É certo que o mercado de financiamento sustentável, quer por capital próprio quer por dívida, aumentou significativamente nos últimos anos.

O produto final da conferência das Nações Unidas sobre o clima deste ano (COP28), um acordo segundo o qual o mundo precisa de deixar de utilizar combustíveis fósseis, não foi perfeito, mas ainda assim pode ser considerado como positivo. Em vez de se limitar a pedir aos países que aceitem novos objetivos, mais genéricos, optou por centrar a atenção em medidas claras e específicas de atuação, a saber: triplicar a capacidade de produção de energia renovável a nível mundial até 2030, duplicar a taxa média anual global de melhoria da eficiência energética até 2030, acelerar o desmantelamento progressivo de todas as centrais elétricas alimentadas a carvão e o abandono dos combustíveis fósseis (é a primeira vez que se assume um compromisso deste tipo).

Talvez a maior omissão seja a ausência de medidas efetivas e a identificação de como é que todo o investimento a realizar no processo de transição climática será financiado.

A inexistência de promessas firmes de apoio financeiro por parte dos países ricos aos países mais pobres, poderá limitar o alcance dos objetivos estabelecidos de abandono dos combustíveis fósseis, até meados do século. De acordo com estimativas da ONU, as nações em desenvolvimento precisarão de, pelo menos, 6 biliões de dólares em financiamento até 2030 para atingir este objetivo.

Adicionalmente, os acordos paralelos da COP28 para triplicar a energia renovável e a capacidade nuclear, aumentar a eficiência e reduzir as emissões provenientes da refrigeração foram promissores. Mas, mais uma vez, todos estes esforços exigirão elevados montantes de financiamento - pelo menos 200 biliões de dólares até 2050, segundo algumas estimativas.

Tudo isto se agrava quando sabemos que precisamos de tratar com igual urgência os outros desafios globais. As alterações climáticas são apenas um dos nove limites ambientais (outros são, e.g., integridade da biosfera e acidificação dos oceanos) onde a atividade humana pode causar danos irreversíveis ao sistema terrestre. Para além disso, temos de promover a qualidade de vida, colocando as pessoas no centro da tomada de decisões e de dar resposta às necessidades humanas fundamentais. E ainda, endereçar desafios associados ao governo societário.
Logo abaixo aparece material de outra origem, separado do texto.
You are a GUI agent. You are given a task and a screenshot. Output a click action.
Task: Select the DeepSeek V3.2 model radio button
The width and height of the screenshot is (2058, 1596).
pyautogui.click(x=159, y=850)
A Comissão das Nações Unidas para o Comércio e o Desenvolvimento estima, num estudo de 2023, um défice de financiamento dos Objetivos de Desenvolvimento Sustentável de 4,3 biliões de dólares por ano até 2030.

Neste contexto, o apoio do sistema financeiro na orientação dos fundos para o desenvolvimento sustentável torna-se crucial. É certo que o mercado de financiamento sustentável, quer por capital próprio quer por dívida, aumentou significativamente nos últimos anos. Contudo, o mercado de ações sustentáveis representa apenas 5,9% do mercado global em 2022. Já o mercado de dívida representa apenas 8,8% para obrigações sustentáveis (obrigações verdes, sociais e ligadas a objetivos ESG) e 13,9% para empréstimos bancários sustentáveis (empréstimos verdes e ligados a objetivos ESG).

Neste contexto, muito ainda tem de ser feito. Para além da necessidade de potenciar o apoio a projetos de sustentabilidade e regeneração através de instrumentos tradicionais, como os anteriormente referidos, o papel de operações de financiamento estruturado, como "project finance" para apoio a projetos de transição climática de larga escala, ou da titularização de ativos que permita aos bancos uma mais eficiente gestão dos seus riscos, será muito relevante. Adicionalmente, é fundamental atrair fundos de capital de risco e que os governos estejam dispostos a conceder financiamento (ou garantias) com a rapidez e a escala necessárias para acompanharem o setor privado. E é aqui que o "blended finance", sendo ou não em regime de "project finance", o qual envolve a utilização de fundos públicos, tais como subsídios, empréstimos através de bancos de desenvolvimento, ou garantias para mitigar os riscos associados ao investimento privado em países ou setores de atividades com níveis de risco mais elevados, pode desempenhar um papel crítico. Tal encorajará fundos de investimento e investidores privados em geral a alocar capital a projetos com impacto positivo no ambiente e na sociedade, enquanto ajuda a reduzir falhas de mercado que, tipicamente, afastam o investimento privado.